Privately Captain Fowler was a participating member of exactly 13 social and/or secret societies, including The 13 Club, which he founded on Friday January 13, 1882. His hope was that the group might dispel the popular notion that the number that had plagued him his entire life was inherently unlucky.
First on the list of superstitious beliefs to tackle was the notion that if 13 dined together, the first to rise from the table would die within a year’s time. And so the group sat down together. Fortunately, none of these first diners did die within the year, and the society grew, continuing to meet at tables of 13 and adding new superstitions along the way.
At subsequent meetings, members entered the dining room (decorated with open umbrellas) by walking under a ladder, read from menus shaped like coffins, broke glasses with abandon, and carelessly spilled salt without throwing a single grain over their shoulders.
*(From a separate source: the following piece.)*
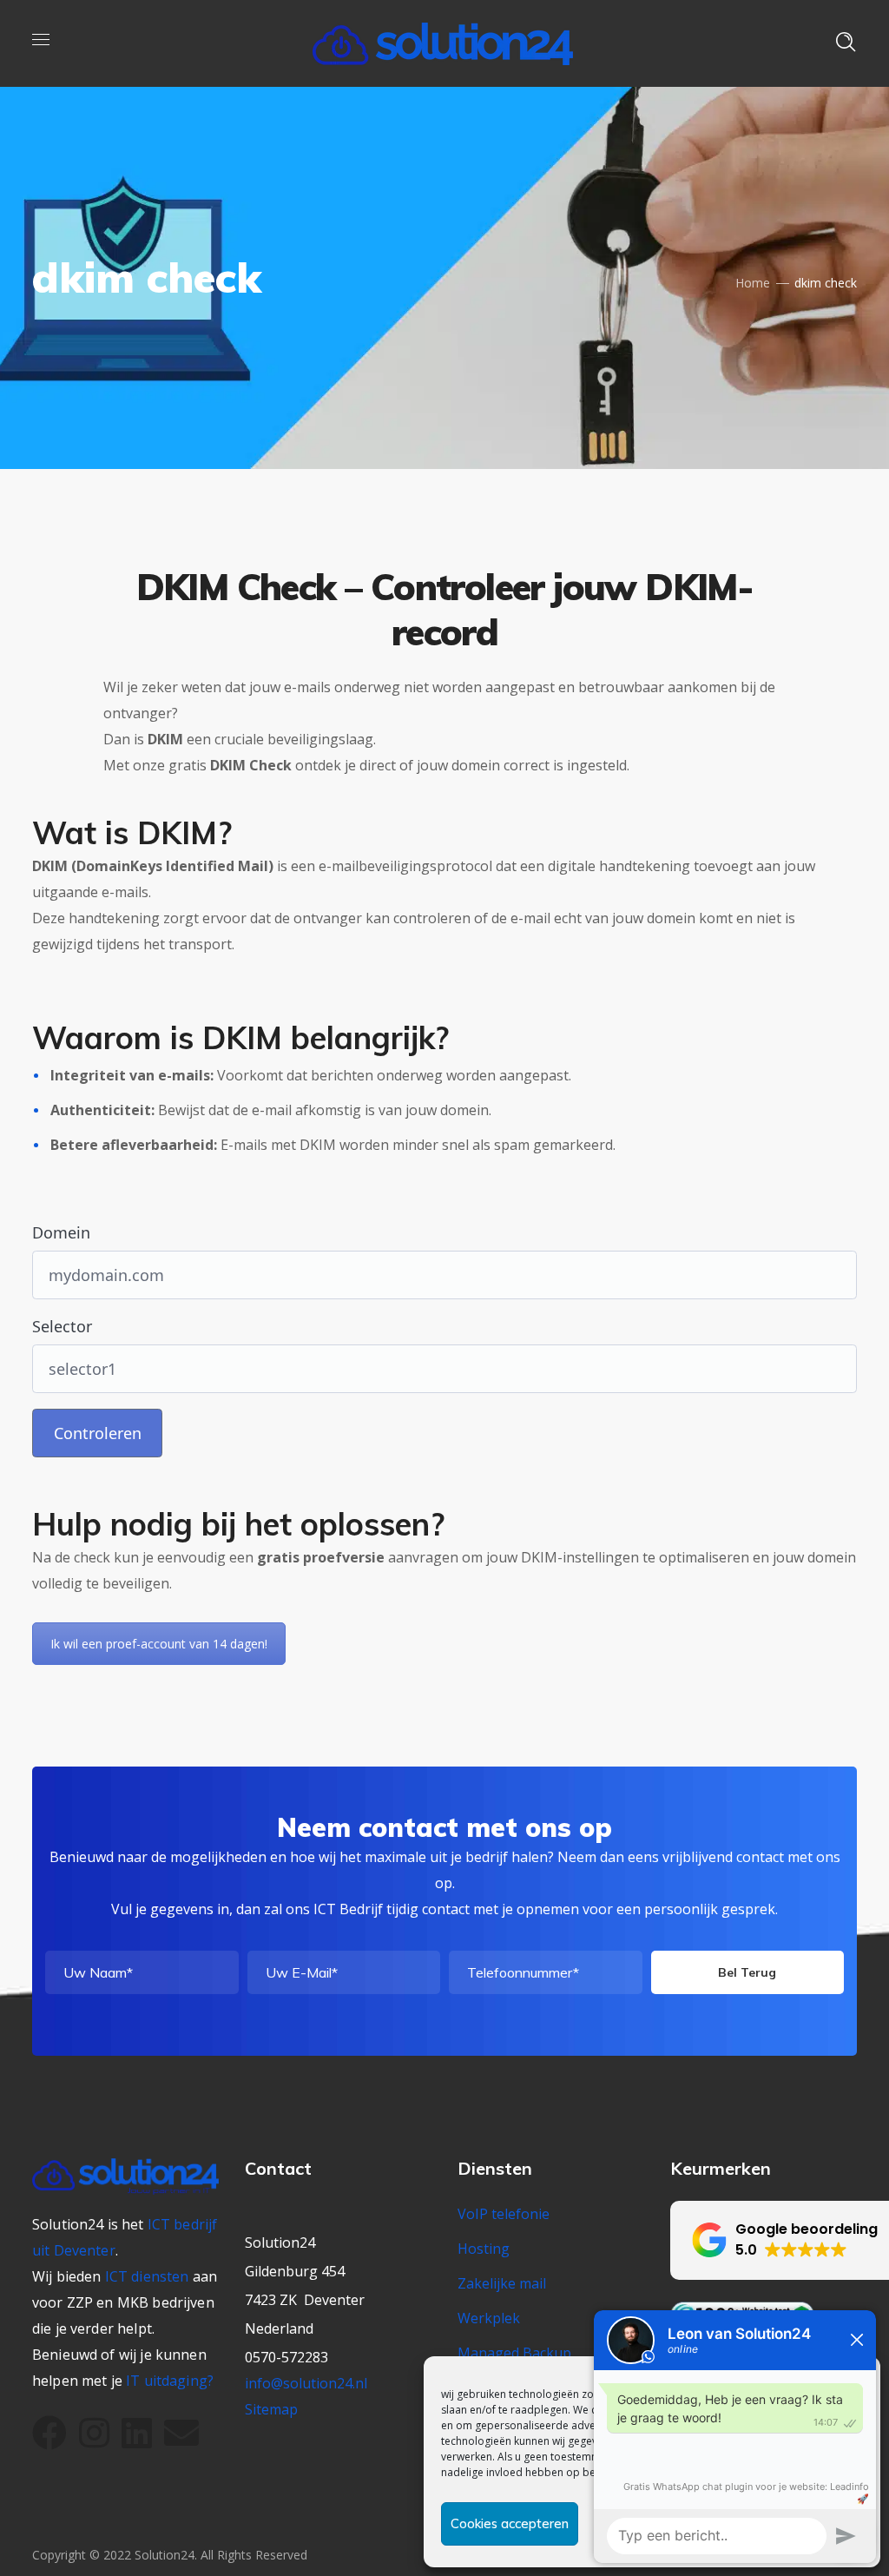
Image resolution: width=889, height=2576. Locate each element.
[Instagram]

We can assume that The 13 Club survived until the 1920’s, when mentions of its meetings disappear from newspapers. Its membership at times swelled to as many as 400 people and allegedly included US presidents Arthur, Cleveland, Harrison, and Theodore Roosevelt.
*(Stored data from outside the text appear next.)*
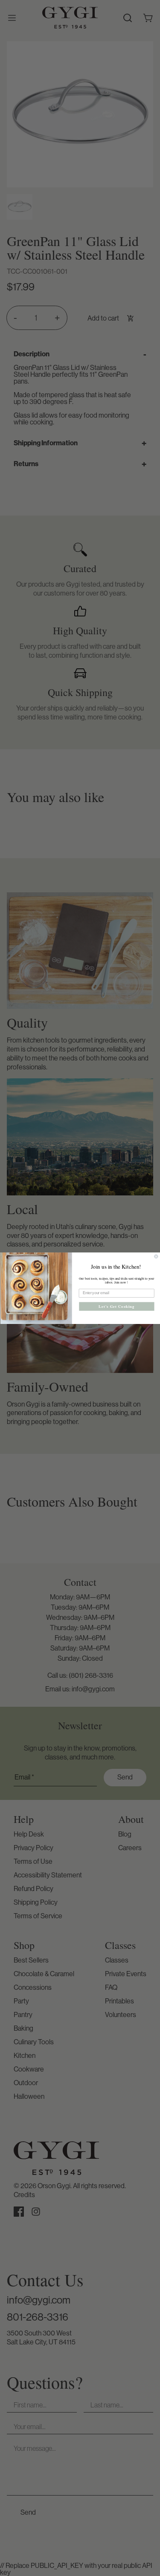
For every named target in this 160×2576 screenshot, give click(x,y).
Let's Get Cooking (116, 1306)
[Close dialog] (156, 1256)
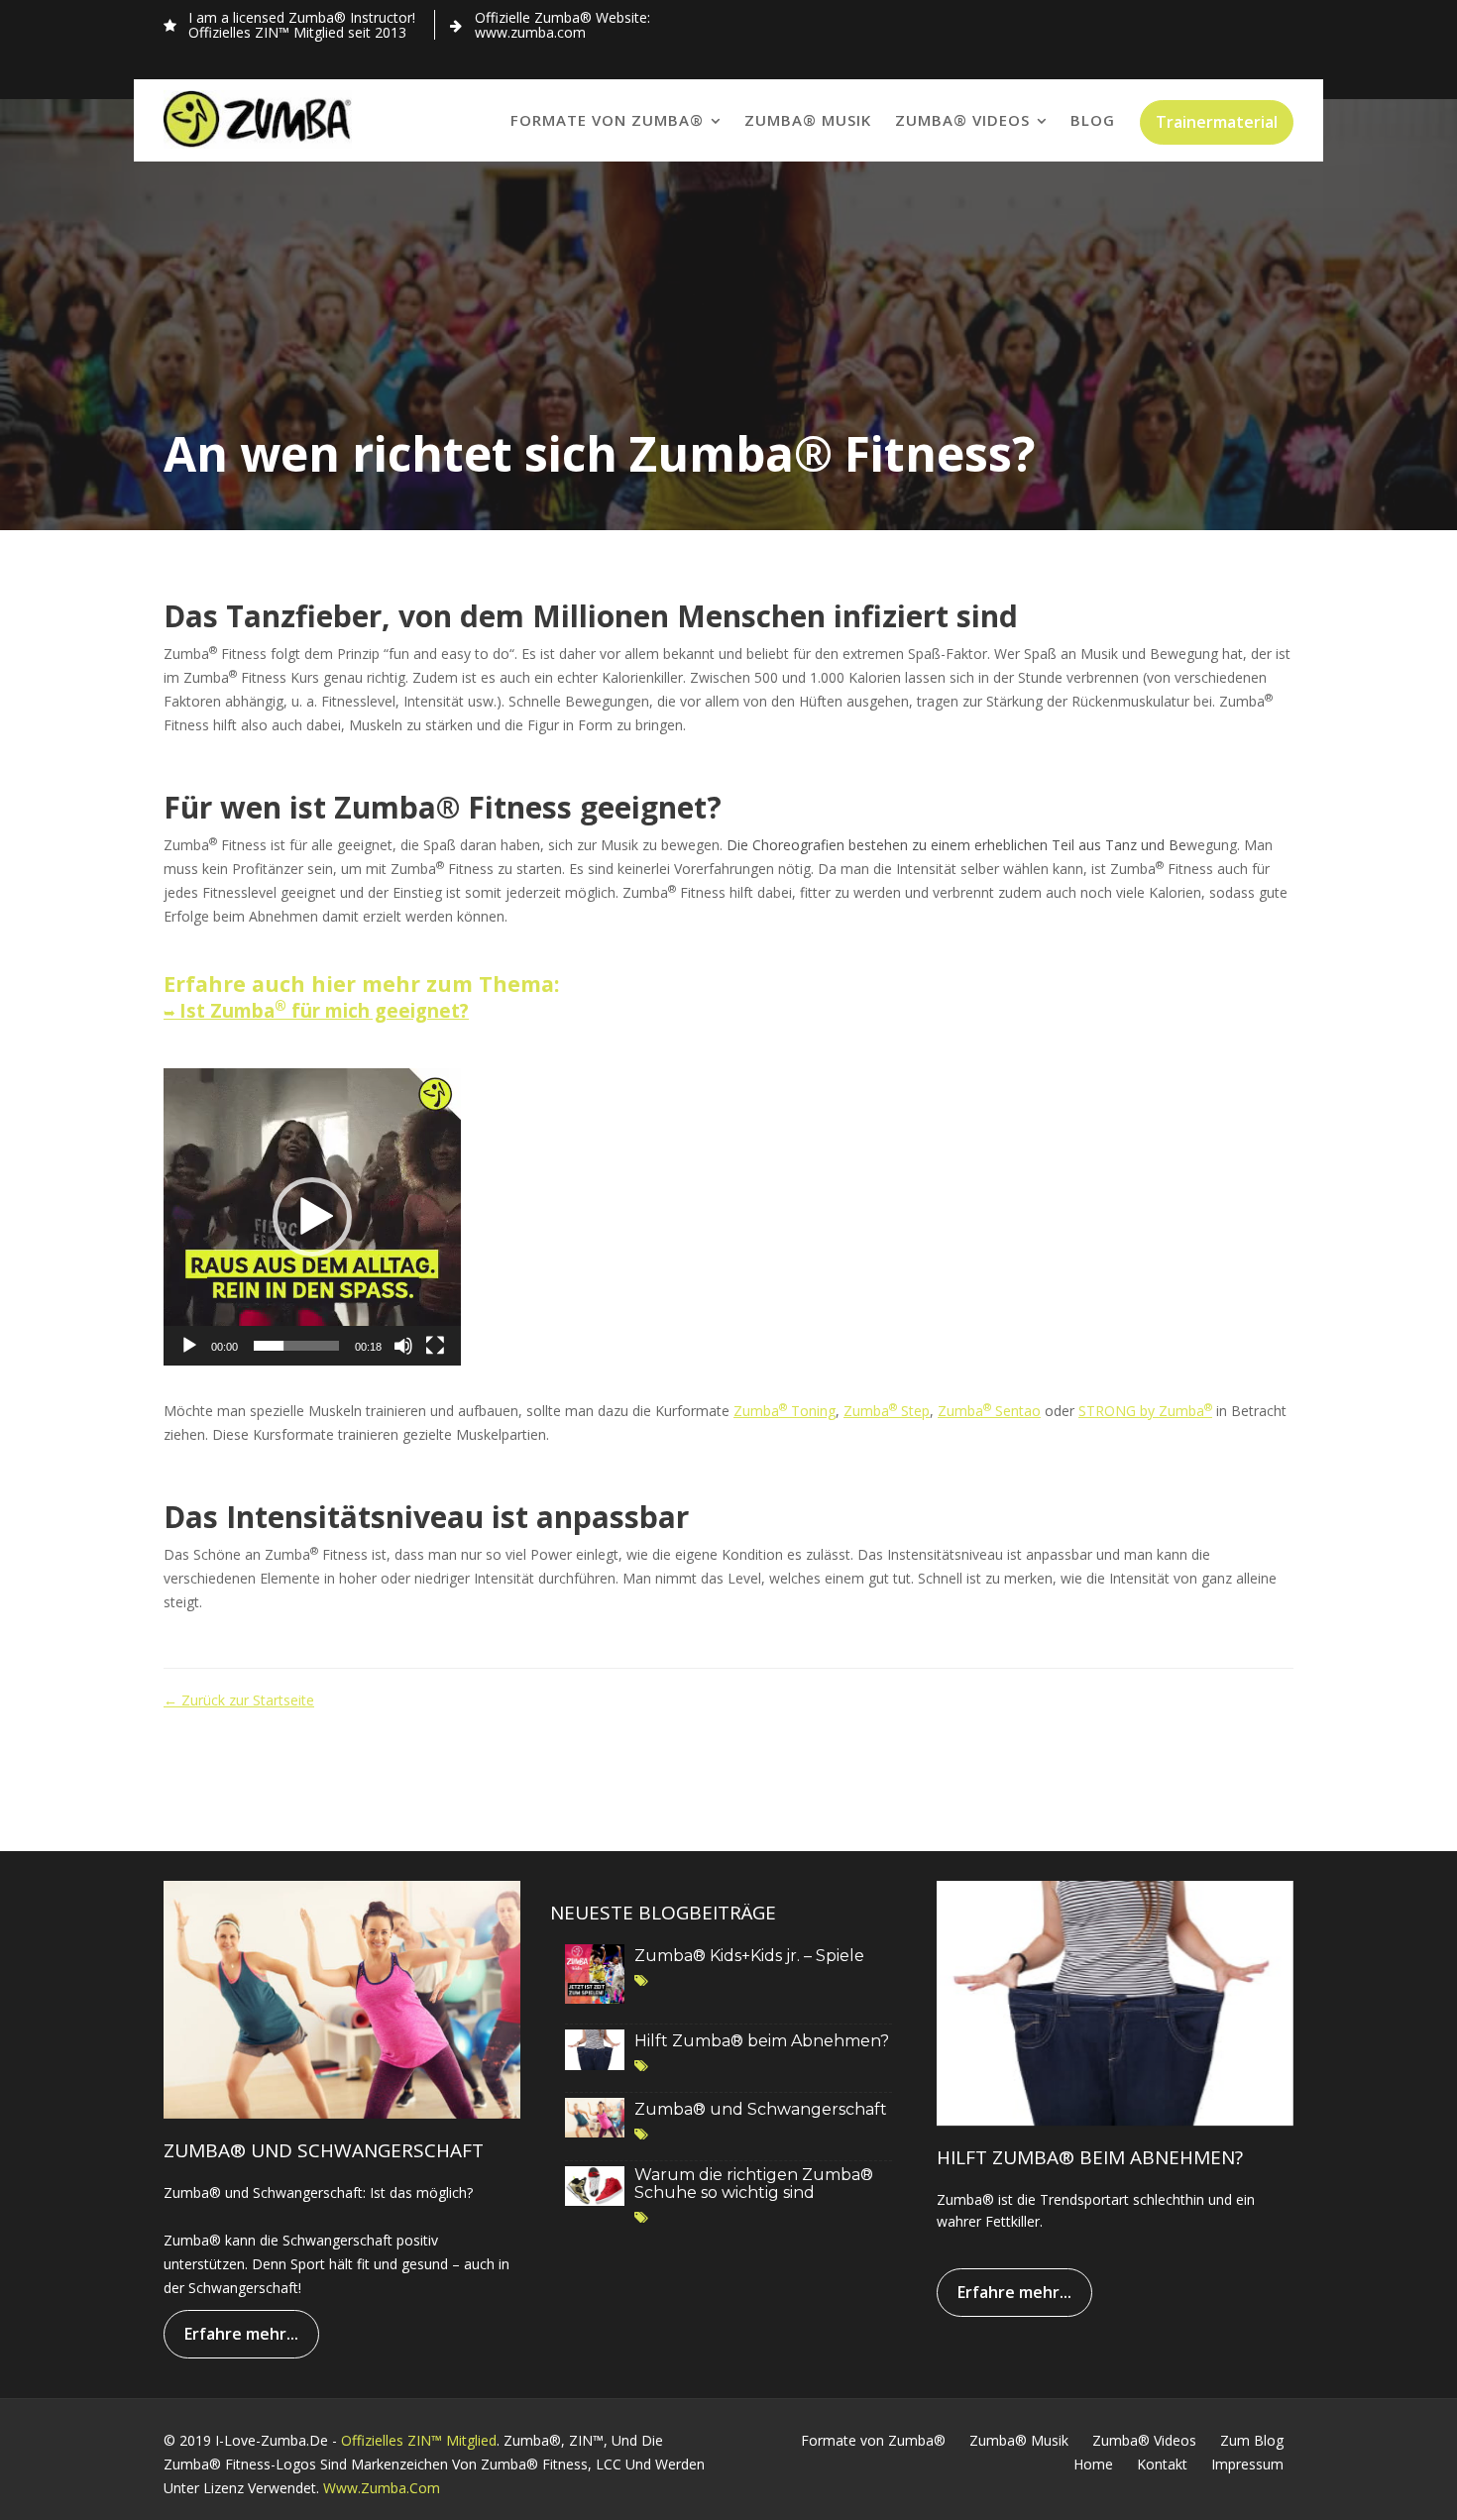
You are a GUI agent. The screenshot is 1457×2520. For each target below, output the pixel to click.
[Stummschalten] (403, 1346)
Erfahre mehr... (241, 2334)
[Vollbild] (435, 1346)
I suspect that the fate-tempting activities of prominent men would not have inspired a great deal of confidence among the American population during what was a highly superstitious era. Recovering from a bloody civil war, the still relatively young United States was struggling to reinvent itself. As it tends to do, uncertainty bred superstition. And the efforts of Fowler’s club didn’t serve to assuage the public’s fear, but they certainly gave it a good try.
I suppose that is often the role of the well-educated and influential. At least that’s what I am going to assume that my sons’ school is playing at by placing the most dreadful day of the entire school calendar on Friday the 13th. I’m speaking, of course, of school picture day, that annual nerve-wracking event that causes bad hair days, toothpaste spills, facial injury, and inevitable disappointment.
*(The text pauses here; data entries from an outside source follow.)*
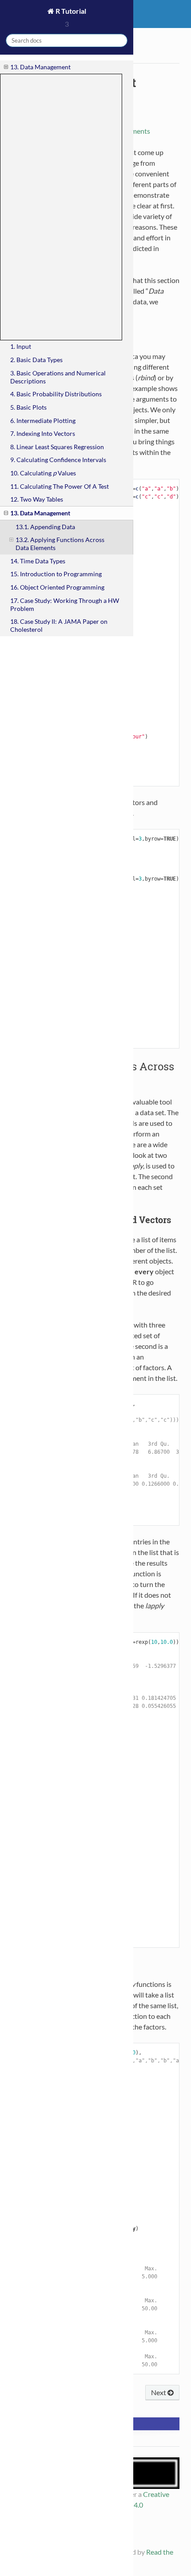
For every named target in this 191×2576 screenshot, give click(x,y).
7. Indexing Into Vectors (42, 433)
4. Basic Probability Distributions (56, 394)
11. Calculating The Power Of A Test (59, 486)
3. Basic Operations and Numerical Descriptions (58, 377)
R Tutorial (70, 11)
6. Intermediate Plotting (43, 420)
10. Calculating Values (43, 473)
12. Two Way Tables (36, 499)
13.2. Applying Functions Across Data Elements (60, 543)
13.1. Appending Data (45, 526)
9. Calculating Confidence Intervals (58, 459)
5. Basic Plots (28, 407)
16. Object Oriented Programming (57, 587)
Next (159, 2392)
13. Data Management (40, 67)
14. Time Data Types (37, 561)
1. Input (20, 346)
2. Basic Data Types (36, 359)
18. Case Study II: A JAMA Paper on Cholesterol (58, 625)
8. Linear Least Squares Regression (57, 447)
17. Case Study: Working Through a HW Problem (64, 604)
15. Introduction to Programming (56, 574)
Maybe this wasn’t your experience in school, but for me, no matter how long I spent gazing into the mirror to make sure I arrived at school unspoiled and looking as “okay” as I had it in me to look, sometime between the morning bell and picture line-up, disaster would strike. My hair got stringy (yes, that’s probably the way it looked most of the time, but definitely not how it had looked in the mirror earlier that morning) and stuck out at odd angles, and my skin which was perfectly clear only moments before, erupted in zits roughly the size and shape of Australia, and somehow I managed to get spinach in my teeth.
I guess it wasn’t always that bad, but you get the idea. I actually don’t know what I looked like in the sixth grade because there is no photographic evidence. I came home with the pictures, after refusing to show them to my friends and told my mom (who isn’t fond of having her picture taken) they were terrible and no one would ever see them. In the kind of awesome Mom moment that a grateful daughter (obviously) never forgets, my mom told me to throw them away. That’s right. No updated photo for the grandparents. No wallet photos traded with friends.
If it hadn’t been for the yearbook (curse it!) I would have gotten away completely clean. So at this point I think it’s only right to warn any readers out there who may have gone to grade school with me that if that picture were to resurface, my rage would be swift and my vengeance, terrible.
Even though I am not a particularly superstitious person (except as it applies to baseball fandom), I admit I am not above a little bit of anxiety at the thought of my boys heading to school to face a potentially emotionally scarring event on a day when many people still call in sick to work, just in case. I guess if the pictures don’t turn out well, we can take advantage of retakes, which, I assume, will be scheduled for Friday December 13, exactly 13 weeks away. But now I’m just being silly.
After all, The 13 Club may not have risen from their tables of 13 only to be struck dead by a tour bus on the way home, but even Captain Fowler couldn’t escape it when bad luck finally came calling for him and he died peacefully in his sleep at the age of 69 (only 4 years beyond the age of 13 x 5), a mere 5 weeks and 3 days prior to Friday August 13, 1897. That can’t just be a coincidence.